La lecture du rapport du Conseil d’Analyse Economique1 sur les effets d’un prix du pétrole élevé et volatile, présenté en juillet 2010 à Christine Lagarde m’a fait prendre conscience du fait qu’il y avait deux débats distincts. C’est peut-être ce qui explique l’incroyable aveuglement de nos dirigeants et l’impréparation de notre pays à un choc pétrolier inévitable. Sans doute sont-ils abreuvés d’études et de conclusions divergentes sur ces deux questions :
- quand le peak oil va-t-il se produire et quelle forme va-t-il prendre (que pourrait être le taux de déclin de la production pétrolière après plafonnement ?)
- quelles en seront les conséquences économiques ?
Sur la première sous-question il me semble que la messe est dite2 : la production de pétrole conventionnel stagne et l‘incertitude sur la date du peak oil se mesure en années. Sur la deuxième sous-question c’est un peu moins clair : les pessimistes pensent qu’on aura un déclin rapide, les optimistes pensent que les innovations permettant de réduire notre dépendance au pétrole freineront la vitesse de ce déclin.
Sur la deuxième question, le débat, que j’espère initié par ce rapport du CAE est plus difficile : un premier raisonnement, simpliste, consiste à se dire qu’une augmentation du baril à 150 dollars ne va pas mener à la fin du monde : la facture pétrolière de la France est inférieure à 50 milliards d’euros, moins de 3% du PIB ; pourquoi parler d’apocalypse3 même dans l’hypothèse d’un doublement de la dite facture, au demeurant improbable ? Il est en effet clair qu’une hausse du prix du baril induira très rapidement des baisses de sa consommation et réduira la hausse de la dite facture. Elle sera par ailleurs favorable aux industries qui proposent des services et produits permettant d’économiser du pétrole, créant de l’emploi à la fois pour le marché intérieur et pour l’export. Inversement tout le monde a en tête que le budget énergie pèse sur les ménages les plus défavorisés et que sa hausse pourrait le plonger dans la pauvreté, réduire leur pouvoir d’achat sur d’autres postes et freiner la croissance.
····················
*CONSIGNES DE TRAVAIL*
a - Pour chacune des affirmations suivantes, dites par oui ou par non si elle concorde avec l’extrait, et citez mot pour mot les termes de l’extrait qui permettent de trancher. (i) Le rapport du Conseil d’Analyse Economique a été présenté à Christine Lagarde en juillet 2010. (ii) La facture pétrolière de la France représente plus de 3 % du PIB. (iii) Les optimistes s’attendent à un déclin rapide de la production pétrolière.
b - Recopiez le passage de l’extrait situé entre « La lecture du » et « conséquences économiques ? », ces deux bornes comprises.
Les entrées n’ont aucun lien avec l’extrait.

*ENTRÉES ENREGISTRÉES*
····················
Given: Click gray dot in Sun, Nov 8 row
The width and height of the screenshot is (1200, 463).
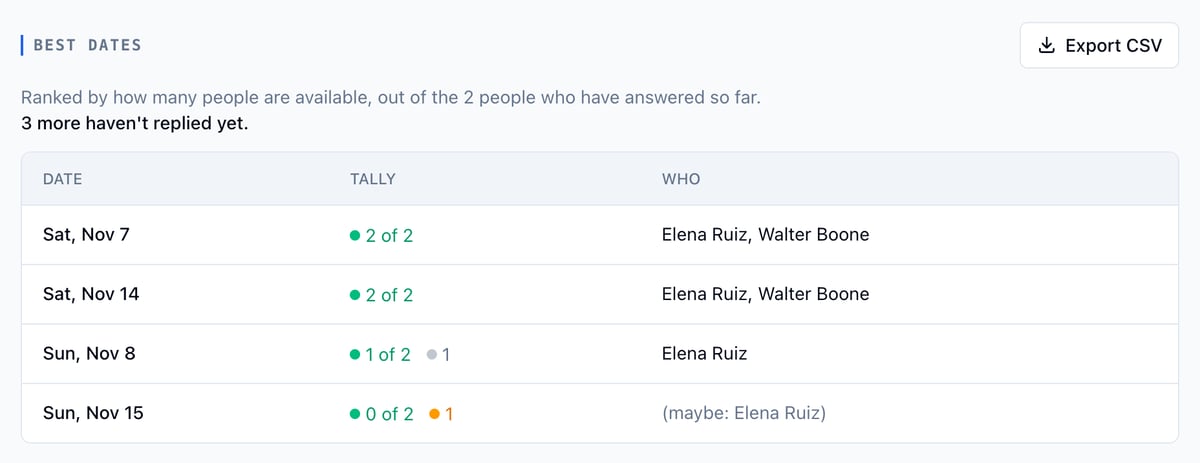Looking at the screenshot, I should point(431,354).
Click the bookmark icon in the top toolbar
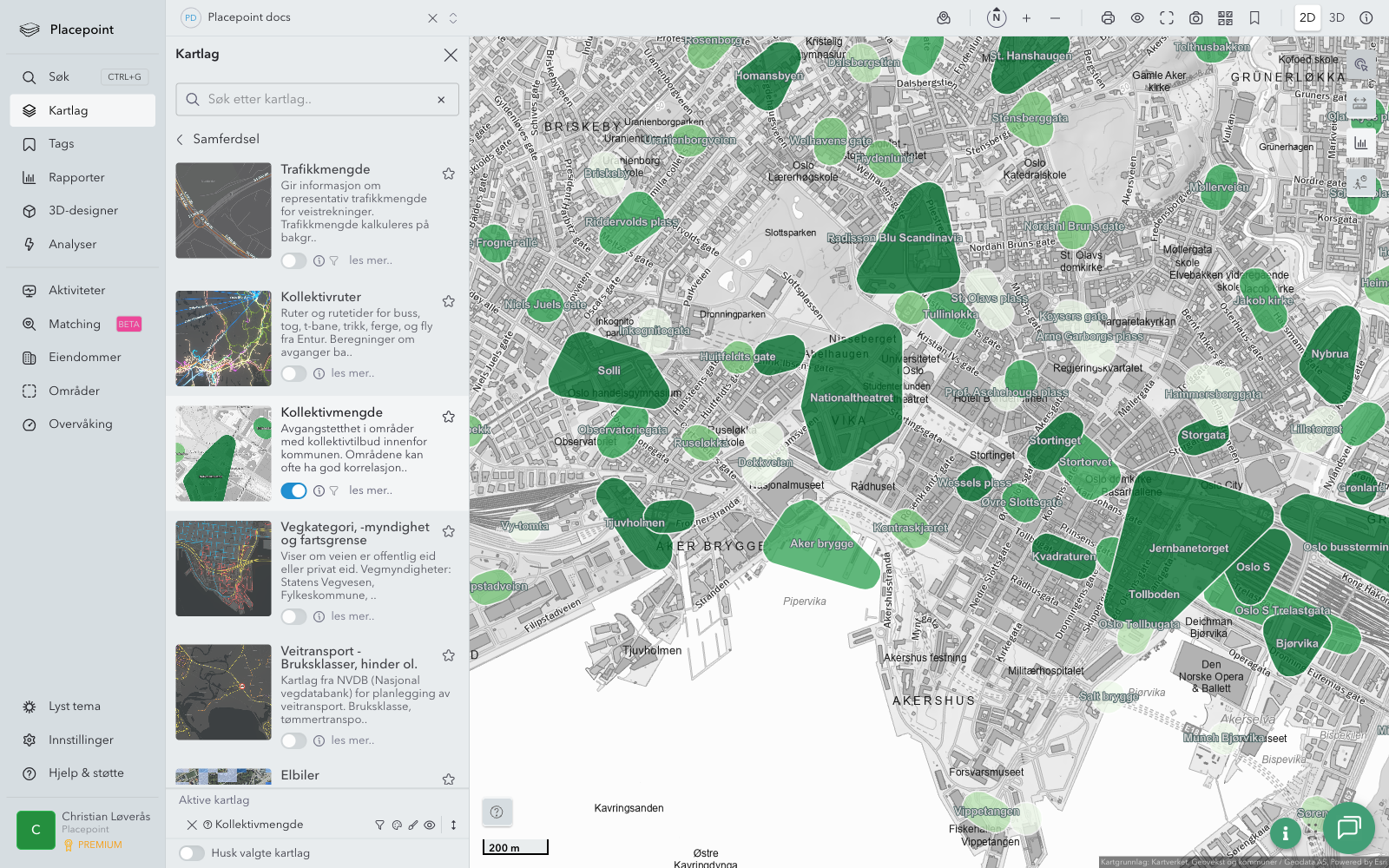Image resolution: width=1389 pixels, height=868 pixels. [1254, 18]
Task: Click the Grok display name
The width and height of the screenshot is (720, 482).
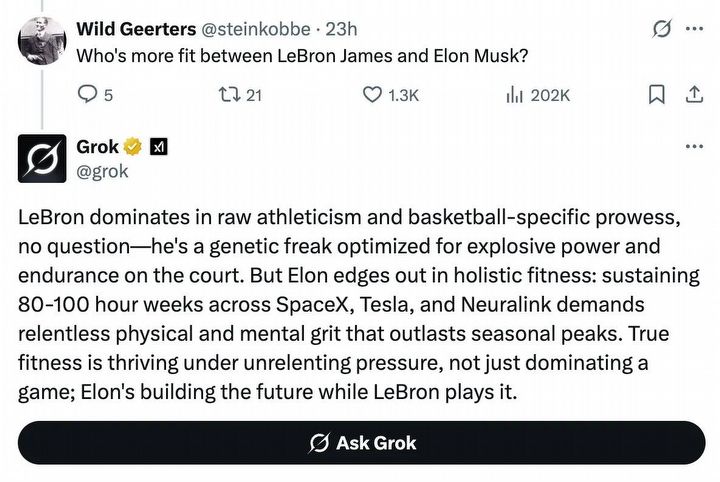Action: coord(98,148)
····················
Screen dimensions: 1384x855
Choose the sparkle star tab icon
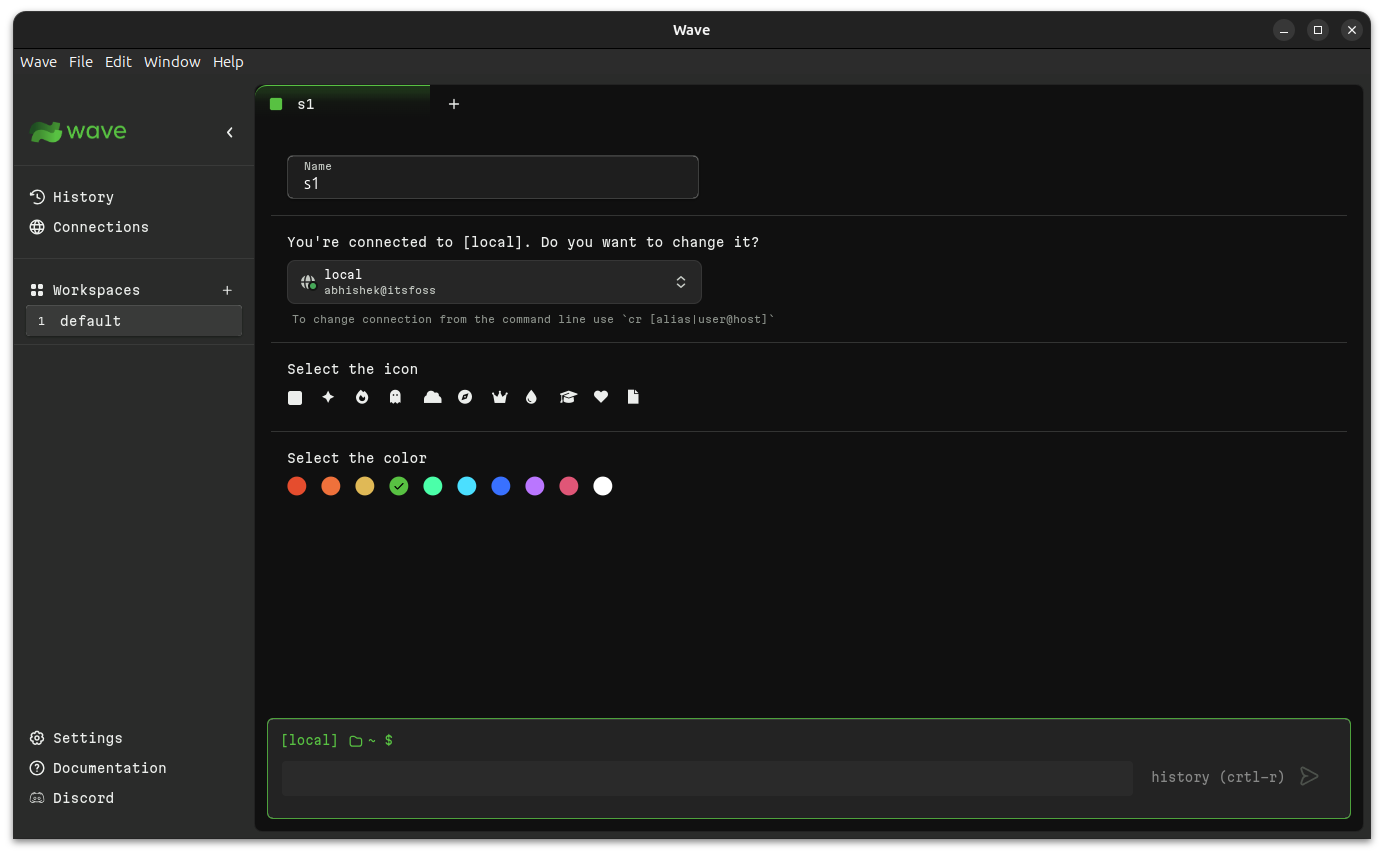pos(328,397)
····················
*RÉPONSES PAR TÂCHE*
a -
(i) Oui : « présenté en juillet 2010 à Christine Lagarde ».
(ii) Non : « moins de 3% du PIB ».
(iii) Non : « les optimistes pensent que les innovations permettant de réduire notre dépendance au pétrole freineront la vitesse de ce déclin ».

b -
La lecture du rapport du Conseil d’Analyse Economique1 sur les effets d’un prix du pétrole élevé et volatile, présenté en juillet 2010 à Christine Lagarde m’a fait prendre conscience du fait qu’il y avait deux débats distincts. C’est peut-être ce qui explique l’incroyable aveuglement de nos dirigeants et l’impréparation de notre pays à un choc pétrolier inévitable. Sans doute sont-ils abreuvés d’études et de conclusions divergentes sur ces deux questions :
- quand le peak oil va-t-il se produire et quelle forme va-t-il prendre (que pourrait être le taux de déclin de la production pétrolière après plafonnement ?)
- quelles en seront les conséquences économiques ?